Many important reports on the relationship between antibody production and patient background has been accumulated. In general, neutralizing antibody activities in patients with COVID-19 vary widely from patient to patient, peak neutralizing antibody activities, however, are known to increase in proportion to the severity of the disease [
5]. However, the well-balanced and coordinated function of antibody-producing B cells, T cells is important for biological defense during acute infection with novel coronaviruses [
6], and the importance of natural immune system has been pointed out, which contributes to an asymptomatically recovery despite the low production of antibodies [
7]. Thus, a complex network of collaboration and communication among cells function to elimination virus should be considered, however, the information regarding antibody levels and activity analyzed by patient background and the decay of neutralizing activity still remains insufficient.
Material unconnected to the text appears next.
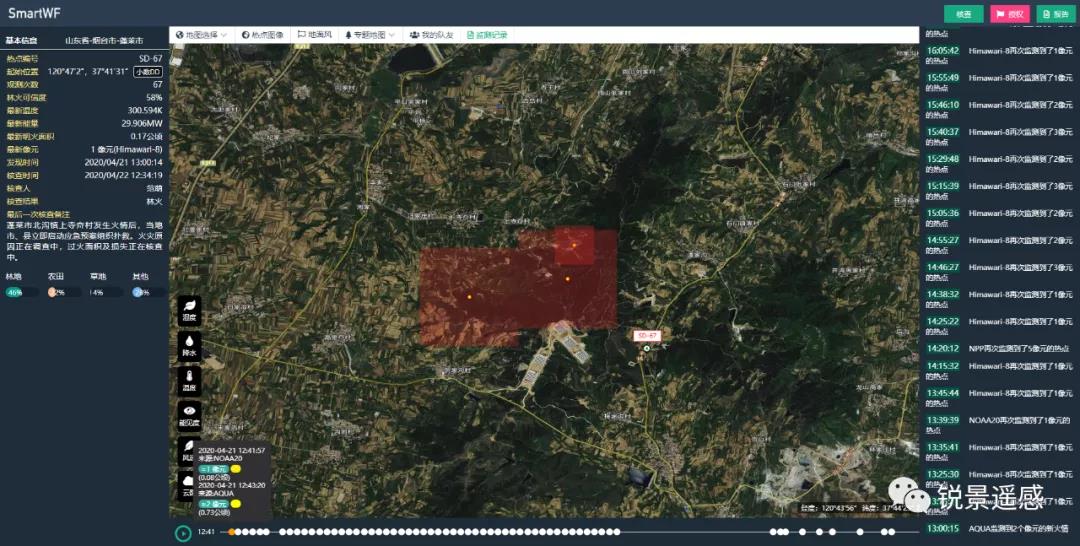Click the pink flag button in header
This screenshot has width=1080, height=546.
point(1010,14)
To manage the inoculation strategy for the available coronavirus vaccines, it is considered important for Japanese medical personnel to know the naturally acquired post–SARS-CoV-2 infection immunity status of patients and compare it with coronavirus vaccine-derived immunity. In this study, we evaluated the anti-spike and neutralizing antibody levels of patients infected with SARS-CoV-2 between January 2021 and September 2021. During this period, the alpha, delta, and D614G mutation-carrying variants were the primary causes of COVID-19 [
4]. The objective of this study is to obtain the information for the development of new prophylactic vaccines and new treatments against COVID-19 in Japan.
Materials and Methods
Study Samples
Inclusion Criteria
Serum samples from non-hospitalized individuals or hospitalized individuals who had recuperated from previous SARS-CoV-2 infection, satisfying all of the following inclusion criteria, was selected in this observational study.
(1) Samples from study subjects from whom written voluntary informed consent to participate in this study has been obtained.
(2) Samples from study subjects who have given consent for the principal investigator, etc. to collect information on the diagnosis, treatment, etc. from the medical institution, health center, etc. where the SARS-CoV-2 infection was diagnosed/treated.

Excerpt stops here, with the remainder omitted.